- _Text segment_:
37
   

The politics of hoodie wearing

 
 
snood
 
  3  
Reply Sat 7 Apr, 2012 08:04 pm
@maxdancona,
maxdancona wrote:

I can also easily imagine myself, especially when I was younger and a bit more defiant, in Trayvon's shoes. If someone was following me, I certainly would stand up and demand to know what the **** was up (and a younger me would have use exactly those words).

At this point, had Zimmerman backed down, I would have let it go. If Zimmerman had shoved me I would have thrown a punch. I certainly wouldn't have beaten him to death (and most fights don't end in death). I have mellowed a bit with middle age...

But Trayvon didn't start this encounter. Him standing up to the strange guy who is following him seems perfectly rational. Him pushing the strange guy back or even throwing a punch when the strange guy won't back down are also understandable.

Zimmermans actions don't make sense. I can't imagine bring a gun to neighborhood watch when the rules explicitly say not to. I can't imagine disobeying a police dispatcher who told me to back down. I can't imagine not backing down when the person I have been following confronts.

And there is no set of circumstances where I would ever shoot an unarmed teenager who isn't involved in any crime.

It just doesn't make sense.

Finn, I am wondering. What would you have done if you were an innocent teenager out to get skittles and ice tea and some strange guy starts following you? Wouldn't you confront the bastard?




Max,
I have been heartened to read your offerings to this thread. I find that your words convey a rational, compassionate and independent thinker of a person.

- _Supplied information_:
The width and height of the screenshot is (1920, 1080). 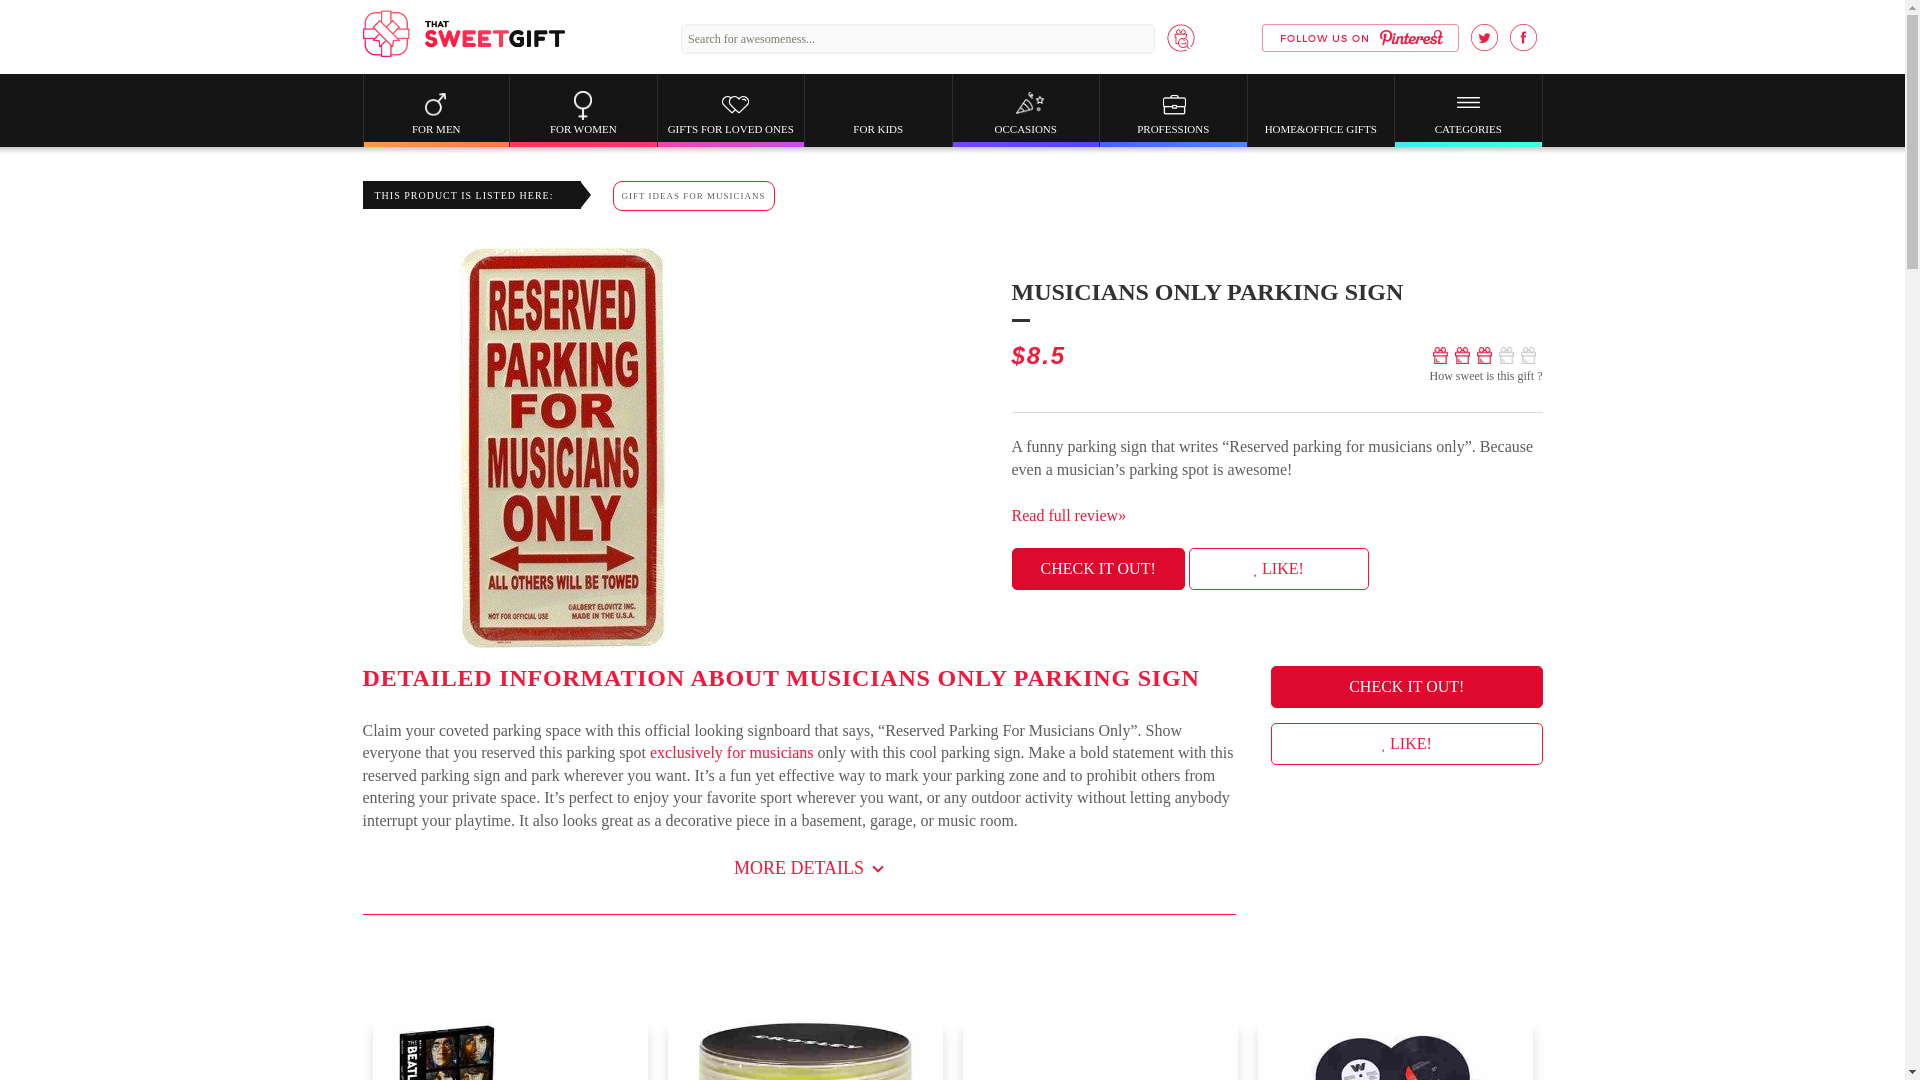 What do you see at coordinates (1278, 568) in the screenshot?
I see `LIKE!` at bounding box center [1278, 568].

- _Work item_: Write out everything in the hoodie-wearing forum thread from "Finn, I am wondering." down to "confront the bastard?", word for word.

- _Result for this exercise_:
Finn, I am wondering. What would you have done if you were an innocent teenager out to get skittles and ice tea and some strange guy starts following you? Wouldn't you confront the bastard?